On the world called Hyperion, beyond the law of the Hegemony of Man, there waits the creature called the Shrike. There are those who worship it. There are those who fear it. And there are those who have vowed to destroy it. In the Valley of the Time Tombs, where huge, brooding structures move backward through time, the Shrike waits for them all. On the eve of Armageddon, with the entire galaxy at war, seven pilgrims set forth on a final voyage to Hyperion seeking the answers to the unsolved riddles of their lives.
That’s pretty much the tl;dr of my review. Hyperion is a classic of the SF genre, and it is obvious within the first few pages why that is. For a start, the world-building is just stupendous. Dan Simmons has managed to cram into one book so many ideas and possibilities that it just staggers the mind. And not only the futuristic – the relativistic ships, the inscrutable AIs, the WorldWeb, the scores of wildly original planets… No, for me, the highlight was one world – the eponymous Hyperion. It is home to all sorts of awe-inspiring, baffling and sometimes just creepy things that I can’t spoil.

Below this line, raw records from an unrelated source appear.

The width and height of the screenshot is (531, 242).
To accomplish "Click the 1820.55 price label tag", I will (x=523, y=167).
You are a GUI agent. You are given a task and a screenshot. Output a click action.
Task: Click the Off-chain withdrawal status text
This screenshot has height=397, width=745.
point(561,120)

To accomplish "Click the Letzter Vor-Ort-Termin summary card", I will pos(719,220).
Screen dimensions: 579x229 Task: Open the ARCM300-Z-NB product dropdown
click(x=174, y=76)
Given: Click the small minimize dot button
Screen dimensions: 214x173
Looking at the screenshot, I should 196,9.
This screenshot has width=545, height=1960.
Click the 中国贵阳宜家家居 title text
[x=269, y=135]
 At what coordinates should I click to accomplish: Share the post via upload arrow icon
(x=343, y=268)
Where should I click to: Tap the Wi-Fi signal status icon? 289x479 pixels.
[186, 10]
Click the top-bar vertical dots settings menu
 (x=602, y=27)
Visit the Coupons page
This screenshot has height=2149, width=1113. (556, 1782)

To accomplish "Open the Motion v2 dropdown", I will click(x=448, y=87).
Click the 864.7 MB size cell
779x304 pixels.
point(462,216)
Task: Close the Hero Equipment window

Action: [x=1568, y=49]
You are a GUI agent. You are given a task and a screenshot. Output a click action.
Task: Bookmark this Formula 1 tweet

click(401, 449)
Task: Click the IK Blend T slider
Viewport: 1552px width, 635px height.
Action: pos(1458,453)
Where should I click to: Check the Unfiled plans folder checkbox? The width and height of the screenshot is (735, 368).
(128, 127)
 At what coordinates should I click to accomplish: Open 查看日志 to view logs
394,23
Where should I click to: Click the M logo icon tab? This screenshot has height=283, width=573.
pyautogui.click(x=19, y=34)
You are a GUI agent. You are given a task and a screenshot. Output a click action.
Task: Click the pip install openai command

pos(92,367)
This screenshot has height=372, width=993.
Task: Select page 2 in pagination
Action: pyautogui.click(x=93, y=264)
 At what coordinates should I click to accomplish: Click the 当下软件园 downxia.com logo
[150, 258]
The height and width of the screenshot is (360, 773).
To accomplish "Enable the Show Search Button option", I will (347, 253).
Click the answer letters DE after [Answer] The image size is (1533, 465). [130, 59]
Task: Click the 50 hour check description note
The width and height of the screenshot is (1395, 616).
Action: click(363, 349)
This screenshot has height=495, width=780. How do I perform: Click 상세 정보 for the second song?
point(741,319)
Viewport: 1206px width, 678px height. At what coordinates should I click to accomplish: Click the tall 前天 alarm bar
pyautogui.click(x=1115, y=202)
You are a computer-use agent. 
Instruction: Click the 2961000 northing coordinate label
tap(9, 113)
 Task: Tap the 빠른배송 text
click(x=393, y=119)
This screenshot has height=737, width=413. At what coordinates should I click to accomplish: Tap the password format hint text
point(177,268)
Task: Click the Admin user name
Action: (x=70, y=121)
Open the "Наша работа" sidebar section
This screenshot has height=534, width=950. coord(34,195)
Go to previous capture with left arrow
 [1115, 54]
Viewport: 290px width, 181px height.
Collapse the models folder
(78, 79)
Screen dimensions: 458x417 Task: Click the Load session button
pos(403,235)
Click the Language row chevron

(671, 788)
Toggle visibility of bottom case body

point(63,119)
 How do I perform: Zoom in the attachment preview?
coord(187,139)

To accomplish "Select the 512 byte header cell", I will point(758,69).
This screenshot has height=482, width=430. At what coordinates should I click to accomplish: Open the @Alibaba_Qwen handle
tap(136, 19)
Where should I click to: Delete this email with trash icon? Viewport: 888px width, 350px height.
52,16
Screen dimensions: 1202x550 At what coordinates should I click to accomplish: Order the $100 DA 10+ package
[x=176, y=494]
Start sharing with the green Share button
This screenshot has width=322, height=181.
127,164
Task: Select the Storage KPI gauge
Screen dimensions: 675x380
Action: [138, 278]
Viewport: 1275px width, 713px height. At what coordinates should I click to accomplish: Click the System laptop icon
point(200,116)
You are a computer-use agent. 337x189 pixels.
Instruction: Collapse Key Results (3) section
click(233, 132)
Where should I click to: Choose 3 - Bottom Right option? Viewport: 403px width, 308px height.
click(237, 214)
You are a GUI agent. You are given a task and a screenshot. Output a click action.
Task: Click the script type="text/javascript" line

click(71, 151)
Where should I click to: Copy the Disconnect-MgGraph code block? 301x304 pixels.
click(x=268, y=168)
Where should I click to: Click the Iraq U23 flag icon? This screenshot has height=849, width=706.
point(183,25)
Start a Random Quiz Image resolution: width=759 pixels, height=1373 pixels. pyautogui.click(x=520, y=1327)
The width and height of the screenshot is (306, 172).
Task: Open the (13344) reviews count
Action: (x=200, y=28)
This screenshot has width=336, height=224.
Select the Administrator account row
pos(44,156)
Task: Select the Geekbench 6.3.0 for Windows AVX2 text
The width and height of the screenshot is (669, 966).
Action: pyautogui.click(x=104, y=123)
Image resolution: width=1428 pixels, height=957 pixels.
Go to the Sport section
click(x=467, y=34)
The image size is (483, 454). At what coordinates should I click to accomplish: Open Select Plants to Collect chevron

And this intricate and rich world is revealed in stages by an equally amazing story-line. We start off in the thick of action, and for the first few pages I had no clue what was going on. Soon though, it is revealed that seven people are setting out to make a pilgrimage, to meet an enigmatic and lethal creature called the Shrike, The book is framed as a series of tales, as these people tell their tales to pass the time and find out more about each other.
At first I thought, okay, so this is basically a short story collection. Nope. The tales may be distinct, yet they are much more a cohesive whole than a bunch of short stories. The workings of the world and the origins of the current crisis are revealed to us layer by layer, with each story adding more context, more details, more background to the plot. And one can’t help but be impressed by how the author has managed to write the stories so that it feels like distinct people telling their tales, rather than one person (the author) writing them all. The poet speaks in allegories and metaphors, in verse and in purple prose. The soldier just tells it as it is, with a no-nonsense military precision. And so on.
Special mention goes to the scholar’s tale – a heartrendingly poignant story of a father’s sorrow, his quest to save his child, which almost brought tears to my eyes. And to my favorite, the Priest’s tale. Do NOT read this one in the night, as I did – because it is creepy and unsettling. Very creepy.
But they are all delightful in their own way, except for the poet’s tale. Sure, I appreciated and enjoyed the back-story it gave, but in the end I couldn’t care at all for the poet and his shenanigans. Maybe because I never was a fan of verse.
Unfortunately, the book ends on a huge cliffhanger, with no resolution at all to the overarching conflict and plot. That’s my biggest (only!) real gripe with it.
Great book – a must read for everyone in general, and Sci Fi fans in particular.